> [Provided data]:

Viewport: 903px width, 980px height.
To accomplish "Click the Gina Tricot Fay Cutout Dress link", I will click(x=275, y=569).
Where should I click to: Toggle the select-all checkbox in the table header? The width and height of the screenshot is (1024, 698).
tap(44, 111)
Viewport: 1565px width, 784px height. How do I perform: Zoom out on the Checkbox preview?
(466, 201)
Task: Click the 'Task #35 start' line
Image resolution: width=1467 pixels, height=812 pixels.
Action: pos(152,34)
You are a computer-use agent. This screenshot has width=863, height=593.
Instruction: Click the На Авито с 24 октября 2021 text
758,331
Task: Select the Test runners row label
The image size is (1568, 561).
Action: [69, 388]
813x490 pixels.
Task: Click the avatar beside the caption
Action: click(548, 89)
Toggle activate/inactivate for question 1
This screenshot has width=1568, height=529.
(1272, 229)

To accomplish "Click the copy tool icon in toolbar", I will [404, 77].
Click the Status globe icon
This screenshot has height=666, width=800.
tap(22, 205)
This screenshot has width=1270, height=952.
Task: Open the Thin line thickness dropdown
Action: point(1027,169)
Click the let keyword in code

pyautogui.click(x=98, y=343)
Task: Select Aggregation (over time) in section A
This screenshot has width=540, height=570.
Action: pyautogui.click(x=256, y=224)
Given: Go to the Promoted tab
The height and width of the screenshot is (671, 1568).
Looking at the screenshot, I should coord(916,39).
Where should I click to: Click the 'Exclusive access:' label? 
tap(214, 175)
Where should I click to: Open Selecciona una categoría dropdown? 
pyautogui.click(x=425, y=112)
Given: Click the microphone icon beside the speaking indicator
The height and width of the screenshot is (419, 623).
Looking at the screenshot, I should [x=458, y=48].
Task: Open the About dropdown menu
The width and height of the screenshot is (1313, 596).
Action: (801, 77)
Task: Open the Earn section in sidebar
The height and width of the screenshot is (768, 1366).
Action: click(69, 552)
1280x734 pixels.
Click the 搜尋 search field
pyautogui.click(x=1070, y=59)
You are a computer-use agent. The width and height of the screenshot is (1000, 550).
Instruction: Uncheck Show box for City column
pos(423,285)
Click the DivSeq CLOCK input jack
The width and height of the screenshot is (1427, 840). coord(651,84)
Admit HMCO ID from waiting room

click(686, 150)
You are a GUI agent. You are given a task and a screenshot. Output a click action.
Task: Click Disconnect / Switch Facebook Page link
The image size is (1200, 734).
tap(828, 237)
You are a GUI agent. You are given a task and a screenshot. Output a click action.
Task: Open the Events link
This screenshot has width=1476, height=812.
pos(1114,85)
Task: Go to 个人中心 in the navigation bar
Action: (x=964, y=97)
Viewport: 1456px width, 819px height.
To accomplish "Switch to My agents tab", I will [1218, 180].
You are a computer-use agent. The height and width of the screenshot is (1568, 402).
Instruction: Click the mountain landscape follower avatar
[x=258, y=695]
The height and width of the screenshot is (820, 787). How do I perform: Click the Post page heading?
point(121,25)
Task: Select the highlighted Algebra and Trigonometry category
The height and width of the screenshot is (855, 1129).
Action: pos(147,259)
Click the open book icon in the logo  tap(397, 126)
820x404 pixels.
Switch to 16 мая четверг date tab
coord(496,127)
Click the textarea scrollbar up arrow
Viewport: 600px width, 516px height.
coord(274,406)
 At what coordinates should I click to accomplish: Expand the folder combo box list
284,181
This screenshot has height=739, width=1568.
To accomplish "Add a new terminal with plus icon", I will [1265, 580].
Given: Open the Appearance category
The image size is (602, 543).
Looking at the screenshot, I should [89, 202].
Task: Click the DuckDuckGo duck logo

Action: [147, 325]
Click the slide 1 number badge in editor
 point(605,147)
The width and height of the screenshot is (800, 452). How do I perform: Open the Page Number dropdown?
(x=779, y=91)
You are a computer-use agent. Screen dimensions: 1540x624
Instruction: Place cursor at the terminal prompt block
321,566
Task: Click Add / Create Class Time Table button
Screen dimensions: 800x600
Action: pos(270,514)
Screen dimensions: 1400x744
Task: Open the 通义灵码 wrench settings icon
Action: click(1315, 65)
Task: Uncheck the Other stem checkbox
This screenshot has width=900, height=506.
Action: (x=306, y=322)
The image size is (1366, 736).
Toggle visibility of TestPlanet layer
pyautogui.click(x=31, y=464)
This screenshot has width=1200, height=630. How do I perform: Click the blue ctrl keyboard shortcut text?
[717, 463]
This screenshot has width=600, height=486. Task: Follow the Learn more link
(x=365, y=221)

> [Written request]: Reproduce the items verbatim, starting at the line containing "This screenshot has width=600, height=486." and ending at the end of the items.

> [Problem solution]:
This screenshot has width=600, height=486. Task: Follow the Learn more link
(x=365, y=221)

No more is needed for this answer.